>>

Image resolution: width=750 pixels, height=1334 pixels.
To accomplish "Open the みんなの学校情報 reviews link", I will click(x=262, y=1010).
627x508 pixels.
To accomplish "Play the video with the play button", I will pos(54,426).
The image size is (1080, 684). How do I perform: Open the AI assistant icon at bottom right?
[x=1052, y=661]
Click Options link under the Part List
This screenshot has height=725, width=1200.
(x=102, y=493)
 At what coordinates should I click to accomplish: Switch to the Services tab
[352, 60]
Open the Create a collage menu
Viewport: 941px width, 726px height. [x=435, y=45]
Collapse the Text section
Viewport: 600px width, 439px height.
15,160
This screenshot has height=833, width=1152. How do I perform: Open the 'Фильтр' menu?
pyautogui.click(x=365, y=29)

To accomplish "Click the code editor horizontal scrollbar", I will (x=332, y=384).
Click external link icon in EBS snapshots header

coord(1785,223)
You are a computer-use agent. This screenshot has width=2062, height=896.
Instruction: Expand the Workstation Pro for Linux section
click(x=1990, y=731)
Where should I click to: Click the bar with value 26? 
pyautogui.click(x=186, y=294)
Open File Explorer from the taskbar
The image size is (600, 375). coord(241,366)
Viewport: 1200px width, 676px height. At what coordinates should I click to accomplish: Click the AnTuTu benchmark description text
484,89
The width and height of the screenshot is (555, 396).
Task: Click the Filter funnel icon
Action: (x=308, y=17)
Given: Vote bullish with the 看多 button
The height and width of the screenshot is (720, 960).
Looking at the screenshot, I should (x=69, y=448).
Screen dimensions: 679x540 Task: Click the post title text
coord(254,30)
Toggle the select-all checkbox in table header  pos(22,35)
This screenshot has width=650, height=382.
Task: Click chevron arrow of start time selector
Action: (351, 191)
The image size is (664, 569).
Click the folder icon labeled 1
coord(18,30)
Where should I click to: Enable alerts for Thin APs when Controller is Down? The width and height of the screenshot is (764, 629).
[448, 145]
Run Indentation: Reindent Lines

<<

Repeat exactly, and only, the lines from the line with "The image size is (664, 569)." through the end of the listing above, both ends included.

The image size is (664, 569).
Click the folder icon labeled 1
coord(18,30)
Where should I click to: Enable alerts for Thin APs when Controller is Down? The width and height of the screenshot is (764, 629).
[448, 145]
Run Indentation: Reindent Lines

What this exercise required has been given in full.